L’idea puzza di ipocrisia lontano un chilometro. Certo, dalle acute menti democratiche e dall’intellighenzia da solotti televisivi non ci si poteva aspettare nient’altro. Epperò, trasformare la tragedia di Gaza in una campagna per il Nobel da assegnare ai bambini palestinesi dacché è questa la trovata lanciata dalle donne del Pd, in primis Elly Schlein significa non solo ricoprirsi di ridicolo, lanciando proposte simboliche e prive di efficacia concreta, ma anche cadere nella trappola morale dei terroristi di Hamas. I quali, da sempre, usano i minori (e i civili) come scudi umani e come strumento di propaganda. Ovviamente, l’obiettivo è nobile: accendere i riflettori sulle sofferenze dei bambini della Striscia. Il problema, semmai, è che l’iniziativa, partita con gli appelli pubblicati sulle pagine di Avvenire dal professor Eugenio Mazzarella, ex deputato dem, sa tanto di strumentalizzazione.
Anche perché dalle parti del Nazareno, al contrario che in altri partiti di sinistra come Avs e M5s, condanne forti contro il massacro di Gaza non ce ne sono state. Ovviamente, in questi frangenti, la scialba leadership di Schlein, incapace di prendere qualsiasi posizione netta, non aiuta. Certo, tra i dem sono in diversi a essere animati da un sincero afflato morale verso le sofferenze dei palestinesi. Ma non basta. Soprattutto in politica. E poi, proporre il Nobel a tutta una popolazione, in modo indiscriminato, rischia di tradursi in un sostegno alla propaganda di Hamas, che nella Striscia continua a spadroneggiare, nonostante l’intervento militare di Israele. Cosa ci potrebbe essere di meglio, per i terroristi del 7 ottobre, che potersi fregiare del prestigioso premio sia sul piano internazionale che su quello interno? Già, perché il Nobel, in questo caso, assumerebbe il sinistro aspetto di una legittimazione dell’operato di Hamas. Non è un caso, dunque, se ieri il presidente della Comunità ebraica di Milano, Walker Meghnagi, abbia criticato duramente l’operazione.

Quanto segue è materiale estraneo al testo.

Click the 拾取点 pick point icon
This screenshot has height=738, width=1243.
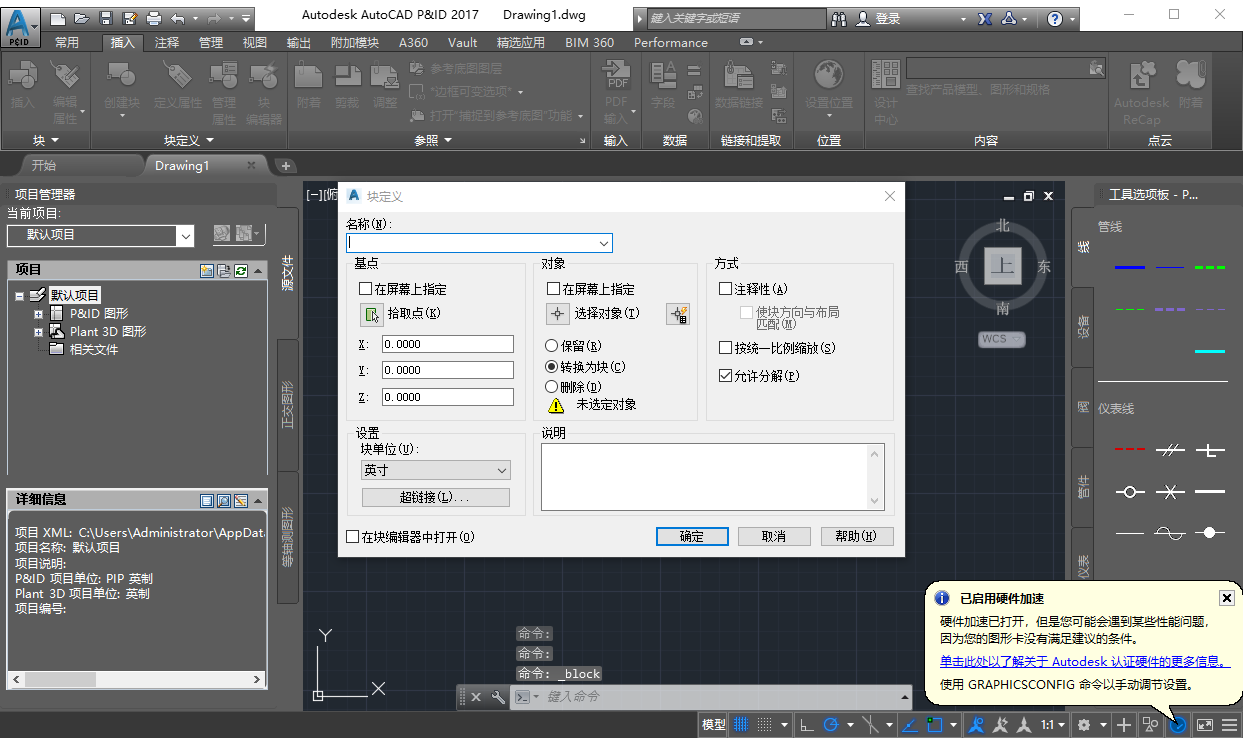(x=371, y=315)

«Anche io piango per i bambini palestinesi vittime di questo terribile conflitto» dice Meghnagi «ma tracciare una linea di demarcazione sulla sofferenza dei più piccoli è pericoloso». Questo perché, secondo il presidente della comunità ebraica di Milano, si tratta di «un’iniziativa unilaterale» che «cancella i bambini ebrei, anch’essi travolti da una guerra non certo voluta da Israele». Insomma, per Meghnagi «è un’apartheid morale: non si può soffrire per i bambini di una parte senza soffrire anche per quelli dell’altra». «Il dolore di un bambino» conclude «non dovrebbe mai avere bandiera. Se succede, siamo già nell’abisso del razzismo».